Kodependenz geht mit ungünstigen Beziehungsstrategien einher und kann sich negativ auf die Lebensqualität auswirken (Hands & Dear, 1994). Für die betroffenen Personen kann es schwierig sein, aus erlernten Denk- und Verhaltensmustern auszubrechen und ein starkes Selbstbild zu entwickeln. Einzel- oder Paartherapie kann dabei helfen, ein stärkeres Gefühl des Selbst in dem*der kodependenten Partner*in aufzubauen und positive Kommunikationsmuster zwischen den Personen zu etablieren (Hapon & Vovk, 2020).

Zum Weiterlesen

  • Happ, Z., Bodó-Varga, Z., Bandi, S. A., Kiss, E. C., Nagy, L., & Csókási, K. (2023). How codependency affects dyadic coping, relationship perception and life satisfaction. Current Psychology, 42(18), 15688-15695.
  • Knapek, É., Balázs, K., & Szabó, I. K. (2017). The substance abuser’s partner: Do codependent individuals have borderline and dependent personality disorder?. Addiction is a treatable disease.

Referenzen

  • Barnow, S. & Miano, A. (2020). Persönlichkeitsstörungen. In J. Hoyer & S. Knappe (Hrsg.) Klinische Psychologie & Psychotherapie (3. Aufl., S. 1299-1318). Springer.
  • Cullen, J., & Carr, A. (1999).
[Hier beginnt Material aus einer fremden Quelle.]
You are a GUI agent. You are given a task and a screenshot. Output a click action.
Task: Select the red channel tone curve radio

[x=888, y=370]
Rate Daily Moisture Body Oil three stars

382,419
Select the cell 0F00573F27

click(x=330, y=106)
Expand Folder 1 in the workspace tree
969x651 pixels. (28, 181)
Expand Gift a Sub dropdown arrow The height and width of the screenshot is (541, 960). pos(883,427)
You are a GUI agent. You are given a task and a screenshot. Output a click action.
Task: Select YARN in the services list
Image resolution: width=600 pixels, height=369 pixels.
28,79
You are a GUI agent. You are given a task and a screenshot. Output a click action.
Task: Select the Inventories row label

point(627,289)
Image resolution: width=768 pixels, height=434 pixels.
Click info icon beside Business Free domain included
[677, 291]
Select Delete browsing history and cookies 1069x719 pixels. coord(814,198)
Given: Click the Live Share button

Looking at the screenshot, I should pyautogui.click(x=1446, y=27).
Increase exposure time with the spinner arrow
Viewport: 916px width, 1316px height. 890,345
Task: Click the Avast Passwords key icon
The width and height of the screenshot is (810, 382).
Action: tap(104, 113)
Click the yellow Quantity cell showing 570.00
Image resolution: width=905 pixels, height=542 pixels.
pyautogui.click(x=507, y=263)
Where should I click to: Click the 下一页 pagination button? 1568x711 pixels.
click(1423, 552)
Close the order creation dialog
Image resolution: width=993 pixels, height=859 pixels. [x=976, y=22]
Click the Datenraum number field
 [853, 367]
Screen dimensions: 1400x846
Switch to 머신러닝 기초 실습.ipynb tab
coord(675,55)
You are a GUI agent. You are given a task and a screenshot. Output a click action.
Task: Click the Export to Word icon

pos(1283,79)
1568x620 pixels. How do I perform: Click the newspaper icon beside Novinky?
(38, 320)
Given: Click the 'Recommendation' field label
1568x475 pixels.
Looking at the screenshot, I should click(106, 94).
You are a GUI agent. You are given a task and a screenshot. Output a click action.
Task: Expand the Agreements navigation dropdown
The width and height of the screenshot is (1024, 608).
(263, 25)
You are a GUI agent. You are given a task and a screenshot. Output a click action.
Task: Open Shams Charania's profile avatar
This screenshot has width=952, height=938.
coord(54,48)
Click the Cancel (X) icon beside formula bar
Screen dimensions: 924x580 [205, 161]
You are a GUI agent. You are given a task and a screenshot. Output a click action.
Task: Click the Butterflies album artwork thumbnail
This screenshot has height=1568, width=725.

Codependency: An empirical study from a systemic perspective. Contemporary Family Therapy, 21, 505-526.
  • Cowan, G., Bommersbach, M., & Curtis, S. R. (1995). Codependency, loss of self, and power. Psychology of Women Quarterly, 19(2), 221-236.
  • Hands, M., & Dear, G. (1994). Co‐dependency: a critical review. Drug and Alcohol Review, 13(4), 437-445.
  • Hapon, N., & Vovk, A. (2020). Codependency in family systems with distorted patterns and their manifestation in an individual’s social behaviour. Personality in society: Psychological Mechanisms of activity, 1.
  • Happ, Z., Bodó-Varga, Z., Bandi, S. A., Kiss, E. C., Nagy, L., & Csókási, K. (2023). How codependency affects dyadic coping, relationship perception and life satisfaction. Current Psychology, 42(18), 15688-15695.
  • Hughes-Hammer, C., Martsolf, D. S., & Zeller, R. A. (1998). Depression and codependency in women. Archives of Psychiatric Nursing, 12(6), 326-334.
  • Knapek, É., Balázs, K., & Szabó, I. K. (2017). The substance abuser’s partner: Do codependent individuals have borderline and dependent personality disorder?. Addiction is a treatable disease.
  • Martsolf, D. S., Hughes-Hammer, C., Estok, P., & Zeller, R. A. (1999). Codependency in male and female helping professionals. Archives of psychiatric nursing, 13(2), 97-103.
  • Martsolf, D. S., Sedlak, C. A., & Doheny, M. O. (2000). Codependency and related health variables. Archives of psychiatric nursing, 14(3), 150-158.
  • Spann, L., & Fischer, J. L. (1990). Identifying co-dependency. The Counselor, 8(27), 27-31.